Begin at the line below that has "Search (277, 2122)" and stop after the line that has "С242025006885 (92, 2531)". Please restate only those lines, word for word.
* * * * * * *
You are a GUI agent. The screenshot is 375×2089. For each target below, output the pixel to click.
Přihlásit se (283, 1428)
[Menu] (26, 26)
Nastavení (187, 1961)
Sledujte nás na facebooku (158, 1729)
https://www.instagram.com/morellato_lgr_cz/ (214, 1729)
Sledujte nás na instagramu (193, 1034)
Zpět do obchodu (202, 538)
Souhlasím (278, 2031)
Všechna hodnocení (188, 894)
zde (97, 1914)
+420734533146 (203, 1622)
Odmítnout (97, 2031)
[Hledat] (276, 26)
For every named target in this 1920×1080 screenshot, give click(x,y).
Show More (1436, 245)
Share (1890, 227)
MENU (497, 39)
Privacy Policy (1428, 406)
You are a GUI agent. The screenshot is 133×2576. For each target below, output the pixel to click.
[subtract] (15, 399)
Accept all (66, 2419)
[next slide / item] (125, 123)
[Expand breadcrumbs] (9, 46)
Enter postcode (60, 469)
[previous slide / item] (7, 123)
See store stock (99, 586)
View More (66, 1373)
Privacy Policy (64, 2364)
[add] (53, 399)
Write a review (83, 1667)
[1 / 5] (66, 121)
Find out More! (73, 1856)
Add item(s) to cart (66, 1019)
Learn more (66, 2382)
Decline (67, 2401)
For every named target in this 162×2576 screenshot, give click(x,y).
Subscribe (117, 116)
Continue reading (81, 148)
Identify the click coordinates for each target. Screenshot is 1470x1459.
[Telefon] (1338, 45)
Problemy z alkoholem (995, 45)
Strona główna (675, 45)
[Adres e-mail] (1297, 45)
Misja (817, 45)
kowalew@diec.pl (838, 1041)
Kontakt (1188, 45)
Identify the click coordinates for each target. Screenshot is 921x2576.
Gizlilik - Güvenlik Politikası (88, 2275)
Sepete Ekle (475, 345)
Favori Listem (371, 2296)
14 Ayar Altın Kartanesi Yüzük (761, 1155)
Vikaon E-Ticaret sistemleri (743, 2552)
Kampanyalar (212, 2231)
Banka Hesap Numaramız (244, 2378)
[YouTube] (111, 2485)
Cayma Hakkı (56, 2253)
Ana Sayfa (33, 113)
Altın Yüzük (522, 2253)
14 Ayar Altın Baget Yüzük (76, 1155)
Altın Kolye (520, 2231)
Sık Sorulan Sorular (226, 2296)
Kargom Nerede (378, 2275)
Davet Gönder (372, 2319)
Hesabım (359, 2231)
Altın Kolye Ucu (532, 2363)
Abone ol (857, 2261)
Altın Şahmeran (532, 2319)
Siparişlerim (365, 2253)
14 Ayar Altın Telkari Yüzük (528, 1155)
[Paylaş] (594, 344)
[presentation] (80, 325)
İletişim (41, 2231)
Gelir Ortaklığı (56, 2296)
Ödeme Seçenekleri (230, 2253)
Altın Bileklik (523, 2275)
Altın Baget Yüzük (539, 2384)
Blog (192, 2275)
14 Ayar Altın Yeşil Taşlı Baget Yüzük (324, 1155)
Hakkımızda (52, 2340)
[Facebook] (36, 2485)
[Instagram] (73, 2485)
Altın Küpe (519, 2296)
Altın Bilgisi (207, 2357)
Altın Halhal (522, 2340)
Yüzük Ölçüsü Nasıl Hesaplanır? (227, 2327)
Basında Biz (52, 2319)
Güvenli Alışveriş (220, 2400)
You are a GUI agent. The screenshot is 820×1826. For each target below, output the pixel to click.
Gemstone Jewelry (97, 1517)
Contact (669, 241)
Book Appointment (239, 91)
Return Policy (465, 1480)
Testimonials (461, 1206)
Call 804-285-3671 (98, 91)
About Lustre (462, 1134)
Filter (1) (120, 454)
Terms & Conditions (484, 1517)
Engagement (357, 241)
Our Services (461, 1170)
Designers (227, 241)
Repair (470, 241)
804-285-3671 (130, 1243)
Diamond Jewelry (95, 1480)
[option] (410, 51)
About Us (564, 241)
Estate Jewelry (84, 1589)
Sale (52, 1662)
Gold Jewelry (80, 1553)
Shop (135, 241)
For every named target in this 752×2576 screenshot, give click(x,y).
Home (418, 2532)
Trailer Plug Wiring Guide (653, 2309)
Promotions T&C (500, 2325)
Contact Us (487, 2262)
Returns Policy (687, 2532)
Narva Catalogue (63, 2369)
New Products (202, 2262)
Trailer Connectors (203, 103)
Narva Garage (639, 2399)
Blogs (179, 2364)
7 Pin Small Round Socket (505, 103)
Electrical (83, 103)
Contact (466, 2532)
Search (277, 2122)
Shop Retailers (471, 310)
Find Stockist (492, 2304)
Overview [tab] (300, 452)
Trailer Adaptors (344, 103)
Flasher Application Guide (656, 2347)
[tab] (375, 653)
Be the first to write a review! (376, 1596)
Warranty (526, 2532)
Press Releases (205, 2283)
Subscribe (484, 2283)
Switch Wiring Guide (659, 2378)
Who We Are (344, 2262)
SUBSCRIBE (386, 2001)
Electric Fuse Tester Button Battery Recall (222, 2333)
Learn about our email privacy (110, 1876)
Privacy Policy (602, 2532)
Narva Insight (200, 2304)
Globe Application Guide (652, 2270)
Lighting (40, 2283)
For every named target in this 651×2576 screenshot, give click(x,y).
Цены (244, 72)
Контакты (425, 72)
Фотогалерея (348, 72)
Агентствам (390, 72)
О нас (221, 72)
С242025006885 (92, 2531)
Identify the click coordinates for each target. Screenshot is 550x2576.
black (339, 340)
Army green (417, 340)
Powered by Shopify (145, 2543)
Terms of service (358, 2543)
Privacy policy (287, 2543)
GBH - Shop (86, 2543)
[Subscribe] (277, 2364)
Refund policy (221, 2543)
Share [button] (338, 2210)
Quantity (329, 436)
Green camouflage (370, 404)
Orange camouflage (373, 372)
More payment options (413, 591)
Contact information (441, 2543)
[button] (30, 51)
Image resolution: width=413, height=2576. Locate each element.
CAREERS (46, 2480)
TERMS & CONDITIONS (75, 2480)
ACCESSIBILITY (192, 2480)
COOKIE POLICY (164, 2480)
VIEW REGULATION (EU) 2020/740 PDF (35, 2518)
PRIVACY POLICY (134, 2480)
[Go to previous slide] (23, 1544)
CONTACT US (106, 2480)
* * * * * * *
Result of this task
Search (277, 2122)
Shop Retailers (471, 310)
Find Stockist (492, 2304)
Overview [tab] (300, 452)
Trailer Adaptors (344, 103)
Flasher Application Guide (656, 2347)
[tab] (375, 653)
Be the first to write a review! (376, 1596)
Warranty (526, 2532)
Press Releases (205, 2283)
Subscribe (484, 2283)
Switch Wiring Guide (659, 2378)
Who We Are (344, 2262)
SUBSCRIBE (386, 2001)
Electric Fuse Tester Button Battery Recall (222, 2333)
Learn about our email privacy (110, 1876)
Privacy Policy (602, 2532)
Narva Insight (200, 2304)
Globe Application Guide (652, 2270)
Lighting (40, 2283)
For every named target in this 651×2576 screenshot, give click(x,y).
Цены (244, 72)
Контакты (425, 72)
Фотогалерея (348, 72)
Агентствам (390, 72)
О нас (221, 72)
С242025006885 (92, 2531)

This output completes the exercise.